A single oral dose of equimolar concentration (600 µM, a physiological dose) of either micellar lutein (control) or lutein NEL and the free lutein-oleic acid mixture (0.2 mL) was gavaged to a group of rats (n = 6) separately. After 8 h of gavage, rats received no sedation before being sacrificed with CO2 anesthetic. The CO2 flow rate was monitored with AIMS CO2 flow meter (AIMS™ SC100) with 25 L/min CO2 for rapid euthanasia. Blood was collected in heparin-coated tubes for the analysis of lutein in the plasma, liver and eyes. To obtain the plasma, the blood was centrifuged at 1000 x g for 15 min at 4°C. The liver and eyes of rats were homogenized with ice-cold isotonic saline (0.9%). The lutein was extracted from plasma (1 mL), liver and eye homogenate (1 mL) and analyzed by HPLC.
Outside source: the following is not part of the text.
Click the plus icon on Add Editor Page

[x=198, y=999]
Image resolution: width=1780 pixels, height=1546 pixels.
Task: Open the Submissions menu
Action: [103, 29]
2.13. HPLC and LCMS analysis
The purified lutein from the marigold flower petals extracted lutein from lutein NEL, plasma and tissues were analyzed by HPLC (Alliance 2690, Waters, UK). Standard lutein and lutein extracts were injected (10 μL) into an HPLC system equipped with a C-18 column (250*4.6 mm2; SGE company, Mumbai, India) and PDA detector. The mobile phase (acetonitrile/methanol/DCM; 6:2:2 v/v/v) containing 0.1% ammonium acetate was used for the separation of lutein at a flow rate of 1 mL/min by monitoring at 444 nm. LCMS analysis of lutein was carried out as per the method of Toragall, Jayapala and Vallikannan [19] to validate the mass of the lutein extracted with the lutein standard.
2.13. Statistical data analysis
Experiments were carried out in triplicate (NEL preparation and characterization) or n=6/group (animal experiments), and the results were statistically tested for significance (p ≤ 0.05) for the analysis of variance with one-way and two-way ANOVA. All statistical calculations were performed using GraphPad Prism 5.0 software (GraphPad Prism 5 ®, GraphPad Software, San Diego, CA).